Was all diese Menschen hier tun, ist reden. Blitzgescheit palavern, notabene. Nicht aber in oberschlauem Stakkato rhetorisch aus allen Rohren feuern. Das würde so gar nicht zu diesem Film passen, der vor allem eines nicht ist: schrill. Was er sich zumal in der ersten Hälfte mitunter gönnt, ist derweil eine gewisse Hektik, eine fahrige Fiebrigkeit, wenn er zappelig auf der Zeitachse vor- und zurückzappt und mit Nahaufnahmen und Wackelkamera hantiert. So richtig Fahrt nimmt «The Report» freilich erst auf, wenn Burns damit Schluss macht – wenn der Report fertig ist und die Politik ins Spiel kommt; wenn es ums Aufarbeiten geht, um die Vertuschung, die Konsequenzen; wenn Jones die Grenze der Belastbarkeit überschreitet und doch noch emotional wird.
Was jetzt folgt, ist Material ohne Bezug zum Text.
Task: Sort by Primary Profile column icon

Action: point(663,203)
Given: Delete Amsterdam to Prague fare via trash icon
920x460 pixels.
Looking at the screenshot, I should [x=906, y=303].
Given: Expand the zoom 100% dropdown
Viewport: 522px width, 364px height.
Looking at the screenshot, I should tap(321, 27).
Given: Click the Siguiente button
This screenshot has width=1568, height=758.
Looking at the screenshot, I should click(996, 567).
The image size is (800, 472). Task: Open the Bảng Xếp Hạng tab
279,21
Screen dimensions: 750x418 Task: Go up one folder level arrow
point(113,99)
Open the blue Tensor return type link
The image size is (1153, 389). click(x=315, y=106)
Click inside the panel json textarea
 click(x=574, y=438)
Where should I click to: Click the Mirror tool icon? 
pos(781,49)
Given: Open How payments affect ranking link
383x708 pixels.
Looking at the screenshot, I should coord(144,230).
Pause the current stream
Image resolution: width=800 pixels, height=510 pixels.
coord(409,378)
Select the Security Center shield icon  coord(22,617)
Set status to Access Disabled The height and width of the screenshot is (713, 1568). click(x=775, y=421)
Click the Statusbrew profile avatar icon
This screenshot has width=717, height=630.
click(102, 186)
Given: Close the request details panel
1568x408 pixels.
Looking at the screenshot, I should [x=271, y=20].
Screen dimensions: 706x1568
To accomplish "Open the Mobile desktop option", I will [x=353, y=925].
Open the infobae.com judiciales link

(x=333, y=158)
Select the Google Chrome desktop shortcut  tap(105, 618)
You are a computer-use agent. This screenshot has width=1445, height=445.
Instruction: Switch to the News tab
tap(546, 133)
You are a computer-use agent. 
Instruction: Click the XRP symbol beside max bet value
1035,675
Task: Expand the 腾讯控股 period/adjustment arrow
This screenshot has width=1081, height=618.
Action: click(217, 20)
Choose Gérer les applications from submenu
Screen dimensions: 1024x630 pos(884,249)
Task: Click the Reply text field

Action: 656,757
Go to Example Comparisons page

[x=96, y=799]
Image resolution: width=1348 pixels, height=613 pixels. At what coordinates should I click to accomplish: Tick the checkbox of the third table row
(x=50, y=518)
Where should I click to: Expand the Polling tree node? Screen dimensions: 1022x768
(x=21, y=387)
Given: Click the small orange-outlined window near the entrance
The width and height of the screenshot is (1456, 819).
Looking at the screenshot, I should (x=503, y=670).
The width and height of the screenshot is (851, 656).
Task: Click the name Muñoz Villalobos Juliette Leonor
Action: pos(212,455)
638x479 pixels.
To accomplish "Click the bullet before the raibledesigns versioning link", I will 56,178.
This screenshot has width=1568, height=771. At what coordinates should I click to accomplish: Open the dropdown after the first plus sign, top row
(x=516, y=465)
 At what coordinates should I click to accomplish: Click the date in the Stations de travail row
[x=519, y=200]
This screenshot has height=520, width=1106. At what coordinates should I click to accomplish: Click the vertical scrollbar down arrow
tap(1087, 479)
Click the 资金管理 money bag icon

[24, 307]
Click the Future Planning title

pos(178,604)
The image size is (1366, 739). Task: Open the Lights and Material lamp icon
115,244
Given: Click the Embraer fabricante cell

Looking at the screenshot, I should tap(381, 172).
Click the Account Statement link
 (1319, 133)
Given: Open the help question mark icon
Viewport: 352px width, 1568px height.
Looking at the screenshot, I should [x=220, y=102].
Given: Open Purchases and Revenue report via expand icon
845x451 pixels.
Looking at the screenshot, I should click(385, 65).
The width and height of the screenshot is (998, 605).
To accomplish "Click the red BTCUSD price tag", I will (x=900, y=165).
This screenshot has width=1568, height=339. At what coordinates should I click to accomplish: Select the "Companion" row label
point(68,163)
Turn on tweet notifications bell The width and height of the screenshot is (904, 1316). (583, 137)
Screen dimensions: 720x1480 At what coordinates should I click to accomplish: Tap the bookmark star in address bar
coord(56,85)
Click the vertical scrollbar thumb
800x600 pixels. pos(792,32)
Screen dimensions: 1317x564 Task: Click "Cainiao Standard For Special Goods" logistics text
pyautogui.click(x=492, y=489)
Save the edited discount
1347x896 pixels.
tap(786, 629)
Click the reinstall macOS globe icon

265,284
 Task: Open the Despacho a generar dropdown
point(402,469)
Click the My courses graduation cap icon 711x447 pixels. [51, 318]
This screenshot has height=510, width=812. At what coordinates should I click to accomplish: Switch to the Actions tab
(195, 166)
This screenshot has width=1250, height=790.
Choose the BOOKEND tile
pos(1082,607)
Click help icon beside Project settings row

Nun wird auch offensichtlich, dass dieser so trocken und mit seiner bläulich getönten Digitaloptik so kühl wirkende Film mitnichten leidenschaftslos und auch nicht unparteiisch ist. Burns zeigt indes, dass man nicht laut und dramatisch werden muss, um seine Wut zu artikulieren. Und selbstredend ist er auch in seiner kontrollierten Entrüstung noch um Vollständigkeit bemüht. Die Desinformation und der Zynismus der Geheimdienstler; die Wortklauberei der Juristen; der Kleinkrieg zwischen FBI und CIA; die verletzte Gewaltentrennung; die Störmanöver der Republikaner; das Polit-Schach der Demokraten; Bushs Ahnungslosigkeit; Cheneys Hinterzimmer-Tricks; Obamas Weigerung, die Verantwortlichen zur Rechenschaft zu ziehen: Alles kommt auf den Tisch und an den Pranger. Bei aller Washington-Insiderei entsinnt sich Burns hie und da aber doch auch klassischster Hollywood-Mechanismen: Ein konspiratives Treffen in einer Tiefgarage? Immerhin dieser Standard muss dann schon noch sein. Ist ja schliesslich immer noch Kino. Ziemlich grosses sogar.